2. Convert TypeScript type to serializer

Use this when you want to produce Avro using a TypeScript interface.
Generates a typed serializer using the avsc library.

input.ts

export interface MyInterface {
    someField?: string;
}

MyInterface.serializer.ts

import avro from 'avsc';
import {MyInterface} from './input';

const exactType = avro.Type.forSchema({"name": "MyInterface","fields": [{"name": "someField", "type": "string"}],"type": "record"});

export default function serialize(value: MyInterface): Buffer {
    return exactType.toBuffer({
        someField: value.someField === undefined ? null : value.someField
    });
}

Why does the serializer manually convert undefineds to nulls?

In TypeScript, the idiomatic way to denote optionality is using the ? modifier. When an optional field is empty, it is 'set' to undefined. However, in Avro emptiness of optional fields is always denoted using null. The "manual" conversions are a type-safe way of converting between these two idioms.

Features

Type Conversion

Avro has types far richer than the default JSON type system, including logical types. However, it is a conscious choice not to create types that complicate users' domain.

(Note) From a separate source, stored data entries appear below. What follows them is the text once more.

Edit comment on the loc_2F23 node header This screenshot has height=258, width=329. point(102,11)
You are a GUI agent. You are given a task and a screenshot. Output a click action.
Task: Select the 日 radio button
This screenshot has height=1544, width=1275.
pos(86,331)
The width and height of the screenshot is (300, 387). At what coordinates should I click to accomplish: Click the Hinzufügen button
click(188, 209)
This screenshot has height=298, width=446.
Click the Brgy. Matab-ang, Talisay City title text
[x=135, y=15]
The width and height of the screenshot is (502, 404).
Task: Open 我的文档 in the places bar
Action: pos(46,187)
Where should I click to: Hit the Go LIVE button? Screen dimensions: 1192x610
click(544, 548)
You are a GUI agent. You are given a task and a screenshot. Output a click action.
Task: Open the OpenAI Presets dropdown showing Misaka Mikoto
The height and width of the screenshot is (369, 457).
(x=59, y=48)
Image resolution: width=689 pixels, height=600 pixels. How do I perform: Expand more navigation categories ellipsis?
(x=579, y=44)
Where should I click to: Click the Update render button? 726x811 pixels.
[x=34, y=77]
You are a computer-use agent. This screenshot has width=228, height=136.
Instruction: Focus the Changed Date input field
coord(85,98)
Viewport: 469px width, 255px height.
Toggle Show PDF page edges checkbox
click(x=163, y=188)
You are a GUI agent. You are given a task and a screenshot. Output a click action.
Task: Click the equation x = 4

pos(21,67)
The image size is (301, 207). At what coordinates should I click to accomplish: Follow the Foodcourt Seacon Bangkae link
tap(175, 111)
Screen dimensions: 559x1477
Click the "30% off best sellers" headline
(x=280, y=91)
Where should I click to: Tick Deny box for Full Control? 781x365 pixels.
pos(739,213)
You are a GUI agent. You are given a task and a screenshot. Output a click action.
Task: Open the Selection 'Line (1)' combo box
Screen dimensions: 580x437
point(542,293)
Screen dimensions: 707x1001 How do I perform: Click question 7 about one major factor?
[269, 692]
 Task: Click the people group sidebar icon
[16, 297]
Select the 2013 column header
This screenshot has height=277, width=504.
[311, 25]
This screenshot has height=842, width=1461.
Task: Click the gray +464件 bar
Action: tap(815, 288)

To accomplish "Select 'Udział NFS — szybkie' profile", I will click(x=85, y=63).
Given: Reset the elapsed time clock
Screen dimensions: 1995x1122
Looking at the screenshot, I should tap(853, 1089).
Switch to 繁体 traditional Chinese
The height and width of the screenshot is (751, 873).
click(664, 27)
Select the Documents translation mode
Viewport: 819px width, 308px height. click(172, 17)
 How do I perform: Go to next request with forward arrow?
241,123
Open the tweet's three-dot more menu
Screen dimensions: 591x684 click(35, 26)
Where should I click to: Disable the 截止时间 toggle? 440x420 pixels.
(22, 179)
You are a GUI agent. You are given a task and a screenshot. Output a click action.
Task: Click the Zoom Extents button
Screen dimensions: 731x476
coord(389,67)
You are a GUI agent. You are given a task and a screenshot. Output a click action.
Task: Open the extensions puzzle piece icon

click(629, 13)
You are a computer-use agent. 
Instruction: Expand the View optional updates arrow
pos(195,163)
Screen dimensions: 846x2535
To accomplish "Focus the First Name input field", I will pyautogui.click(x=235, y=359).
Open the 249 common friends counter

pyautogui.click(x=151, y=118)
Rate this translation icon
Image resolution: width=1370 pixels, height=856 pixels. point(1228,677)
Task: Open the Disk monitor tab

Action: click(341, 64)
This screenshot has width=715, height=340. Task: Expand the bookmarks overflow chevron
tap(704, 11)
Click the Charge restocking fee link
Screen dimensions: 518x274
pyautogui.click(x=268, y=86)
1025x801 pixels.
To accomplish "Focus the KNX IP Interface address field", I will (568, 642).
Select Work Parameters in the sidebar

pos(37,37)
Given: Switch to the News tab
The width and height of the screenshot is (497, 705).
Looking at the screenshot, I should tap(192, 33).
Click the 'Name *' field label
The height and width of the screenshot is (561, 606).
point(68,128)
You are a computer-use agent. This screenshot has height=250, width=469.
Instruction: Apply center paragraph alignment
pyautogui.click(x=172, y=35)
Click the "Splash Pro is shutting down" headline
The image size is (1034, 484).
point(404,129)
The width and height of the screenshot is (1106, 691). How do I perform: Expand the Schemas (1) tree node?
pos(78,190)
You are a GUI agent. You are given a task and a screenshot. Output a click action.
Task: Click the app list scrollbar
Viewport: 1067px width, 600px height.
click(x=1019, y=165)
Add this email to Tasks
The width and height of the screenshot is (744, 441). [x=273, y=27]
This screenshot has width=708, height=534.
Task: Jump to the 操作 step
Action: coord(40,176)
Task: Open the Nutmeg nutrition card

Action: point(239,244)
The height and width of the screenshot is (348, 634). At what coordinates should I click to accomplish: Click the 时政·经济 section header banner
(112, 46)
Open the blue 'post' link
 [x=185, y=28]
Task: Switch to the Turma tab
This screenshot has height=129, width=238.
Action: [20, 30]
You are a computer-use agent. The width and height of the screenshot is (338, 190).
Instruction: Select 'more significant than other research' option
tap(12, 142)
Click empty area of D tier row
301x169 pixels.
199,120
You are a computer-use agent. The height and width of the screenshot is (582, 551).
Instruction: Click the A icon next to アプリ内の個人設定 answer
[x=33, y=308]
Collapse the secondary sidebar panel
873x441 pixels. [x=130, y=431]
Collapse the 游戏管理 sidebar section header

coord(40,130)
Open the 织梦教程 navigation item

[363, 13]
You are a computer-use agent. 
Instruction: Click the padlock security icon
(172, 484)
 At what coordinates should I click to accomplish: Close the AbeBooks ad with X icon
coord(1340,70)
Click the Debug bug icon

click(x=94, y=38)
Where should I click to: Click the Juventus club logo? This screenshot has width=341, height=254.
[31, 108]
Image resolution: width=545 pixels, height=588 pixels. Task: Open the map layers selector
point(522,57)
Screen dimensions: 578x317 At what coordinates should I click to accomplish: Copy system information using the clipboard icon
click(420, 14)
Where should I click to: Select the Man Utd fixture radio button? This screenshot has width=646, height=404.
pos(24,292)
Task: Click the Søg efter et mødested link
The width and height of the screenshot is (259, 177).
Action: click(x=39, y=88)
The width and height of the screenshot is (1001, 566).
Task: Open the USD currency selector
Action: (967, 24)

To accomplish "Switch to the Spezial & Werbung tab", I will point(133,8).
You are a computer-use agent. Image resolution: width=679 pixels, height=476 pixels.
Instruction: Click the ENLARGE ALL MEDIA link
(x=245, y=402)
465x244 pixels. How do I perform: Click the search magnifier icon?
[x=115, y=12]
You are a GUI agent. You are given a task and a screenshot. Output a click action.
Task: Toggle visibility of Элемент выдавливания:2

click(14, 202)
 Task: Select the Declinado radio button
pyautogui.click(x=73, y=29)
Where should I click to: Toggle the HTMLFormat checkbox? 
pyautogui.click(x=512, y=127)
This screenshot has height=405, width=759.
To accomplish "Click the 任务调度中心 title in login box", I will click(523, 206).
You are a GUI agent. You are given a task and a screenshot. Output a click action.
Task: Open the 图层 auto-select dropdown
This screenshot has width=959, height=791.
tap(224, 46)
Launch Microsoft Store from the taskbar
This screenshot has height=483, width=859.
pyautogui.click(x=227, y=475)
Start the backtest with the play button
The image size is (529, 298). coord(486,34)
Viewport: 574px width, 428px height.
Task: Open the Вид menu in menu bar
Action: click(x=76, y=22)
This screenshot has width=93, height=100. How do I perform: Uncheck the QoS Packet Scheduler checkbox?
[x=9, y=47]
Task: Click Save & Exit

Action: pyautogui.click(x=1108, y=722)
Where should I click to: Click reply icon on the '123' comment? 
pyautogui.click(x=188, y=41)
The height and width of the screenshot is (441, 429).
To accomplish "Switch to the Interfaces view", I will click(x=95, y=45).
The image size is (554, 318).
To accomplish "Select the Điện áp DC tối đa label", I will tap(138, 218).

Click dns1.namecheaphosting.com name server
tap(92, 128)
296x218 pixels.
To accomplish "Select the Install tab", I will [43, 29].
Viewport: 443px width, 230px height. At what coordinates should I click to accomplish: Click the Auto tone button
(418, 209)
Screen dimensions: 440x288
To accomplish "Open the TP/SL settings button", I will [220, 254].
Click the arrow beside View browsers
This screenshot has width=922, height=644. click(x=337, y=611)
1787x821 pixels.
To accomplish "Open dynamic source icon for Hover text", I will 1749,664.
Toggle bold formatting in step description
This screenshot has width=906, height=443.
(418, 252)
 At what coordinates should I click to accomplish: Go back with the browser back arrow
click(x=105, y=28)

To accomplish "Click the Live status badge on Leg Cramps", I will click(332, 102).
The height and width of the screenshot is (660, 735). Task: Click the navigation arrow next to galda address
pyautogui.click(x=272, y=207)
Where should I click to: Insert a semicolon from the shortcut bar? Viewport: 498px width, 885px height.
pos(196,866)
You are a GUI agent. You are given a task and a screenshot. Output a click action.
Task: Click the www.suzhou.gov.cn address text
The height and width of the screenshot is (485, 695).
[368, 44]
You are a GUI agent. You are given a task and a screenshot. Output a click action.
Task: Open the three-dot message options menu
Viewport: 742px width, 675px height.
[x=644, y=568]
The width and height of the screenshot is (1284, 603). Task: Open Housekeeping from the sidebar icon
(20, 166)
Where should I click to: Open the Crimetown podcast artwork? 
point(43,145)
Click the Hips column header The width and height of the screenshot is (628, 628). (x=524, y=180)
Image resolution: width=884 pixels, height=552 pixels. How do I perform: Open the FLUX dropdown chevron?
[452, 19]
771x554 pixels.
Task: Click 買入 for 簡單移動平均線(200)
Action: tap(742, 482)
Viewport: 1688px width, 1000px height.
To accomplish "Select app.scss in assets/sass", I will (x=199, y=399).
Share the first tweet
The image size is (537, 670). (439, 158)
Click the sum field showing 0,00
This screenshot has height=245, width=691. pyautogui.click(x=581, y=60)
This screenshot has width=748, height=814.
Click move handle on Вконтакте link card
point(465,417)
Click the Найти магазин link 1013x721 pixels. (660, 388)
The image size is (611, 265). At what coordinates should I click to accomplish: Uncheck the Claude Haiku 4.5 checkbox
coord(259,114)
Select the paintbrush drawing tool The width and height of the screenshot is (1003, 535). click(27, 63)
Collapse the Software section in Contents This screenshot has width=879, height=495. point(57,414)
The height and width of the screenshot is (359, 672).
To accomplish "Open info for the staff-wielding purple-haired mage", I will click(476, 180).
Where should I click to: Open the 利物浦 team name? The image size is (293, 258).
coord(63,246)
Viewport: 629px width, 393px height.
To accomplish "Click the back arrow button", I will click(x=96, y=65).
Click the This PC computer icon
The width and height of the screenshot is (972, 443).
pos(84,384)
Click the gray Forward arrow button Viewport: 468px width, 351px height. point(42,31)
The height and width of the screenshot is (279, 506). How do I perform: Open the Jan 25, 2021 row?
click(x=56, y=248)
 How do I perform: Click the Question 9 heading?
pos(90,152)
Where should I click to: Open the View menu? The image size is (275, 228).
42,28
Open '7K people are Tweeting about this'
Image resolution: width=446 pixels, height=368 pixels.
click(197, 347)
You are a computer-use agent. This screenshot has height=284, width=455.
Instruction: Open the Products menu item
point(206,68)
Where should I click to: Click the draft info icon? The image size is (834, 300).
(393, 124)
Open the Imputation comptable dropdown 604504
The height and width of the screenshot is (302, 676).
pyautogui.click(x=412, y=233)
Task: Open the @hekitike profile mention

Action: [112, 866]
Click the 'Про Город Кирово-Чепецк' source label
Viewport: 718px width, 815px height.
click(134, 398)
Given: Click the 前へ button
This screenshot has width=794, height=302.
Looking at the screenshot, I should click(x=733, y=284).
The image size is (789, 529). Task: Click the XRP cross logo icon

Naturally supported types are:

TypeScript Avro
boolean boolean
Buffer bytes
string string
number double
null null
  • Literal types are also automatically translated to their respective Avro types except for strings, see string literals.
  • Optional fields (e.g. f?: number) will produce nullable types (["null", "number"]).
  • Arrays are translated to Avro arrays, and their item types are converted recursively (also considering type narrowing, if it exists).
  • Unions that qualify as Avro enums (string literals matching the regular expression [A-Za-z_][A-Za-z0-9_]*) will be translated into those enums.

String Literals

In case a string literal is used in a TypeScript type, it will be converted to an Avro enum, increasing fidelity and reducing the size of the output Avro to 1. e.g.:

export interface WithLit {
    str: 'foo';
}

Will result in the Avro schema:

{
    "fields": [
        {
            "name": "str",
            "type": {
                "name": "foo",
                "symbols": [
                    "foo"
                ],
                "type": "enum"
            }
        }
    ],
    "name": "WithLit",
    "type": "record"
}

And when serialized will have an output of a single 0x00 byte.

Type Narrowing

If you're looking to further narrow the types you'll be producing, there are two ways to get there:

1. Annotations

By using an annotation, you can let the tool know that you intend to produce a narrower type, e.g.:

// @avro int
thisWillBeAnInt: number;

Supported types:

Avro Type Annotation Field Type
@avro int number
@avro float number
@avro double number
@avro long number
@avro date number
@avro time-millis number
@avro time-micros number
@avro timestamp-millis number
@avro timestamp-micros number
@avro local-timestamp-millis number
@avro local-timestamp-micros number
@avro uuid string

You can see an example of all these conversions from TypeScript to Avro in the tests.

2. Library Types (WIP)

By using an type from this tool, you can let it know that you intend to produce a narrower type, e.g.:

thisWillBeAnInt: AvroInt;

The library type is only a type alias of the base JSON type to reduce friction when working with the interfaces.

Supported types:

Avro Type Annotation Field Type
AvroInt number
AvroFloat number
AvroDouble number
AvroLong number
AvroDate number
AvroTimeMillis number
AvroTimeMicros number
AvroTimestampMillis number
AvroTimestampMicros number
AvroLocalTimestampMillis number
AvroLocalTimestampMicros number
AvroUuid string

You can see an example of all these conversions from TypeScript to Avro in the tests.

Usage

Don't... but if you have to:

Bootstrapping

  1. Clone the repository
  2. Make sure to use the Node version in the .nvmrc file (I recommend using nvm install).
  3. Run npm run bootstrap to bootstrap the tests.
  4. Run npm run build to build the Typescript.
  5. Run npm run test to make sure it all worked.
  6. Turn back.

Running the damned thing

First you'll need to install the command line utility: npm install -g ..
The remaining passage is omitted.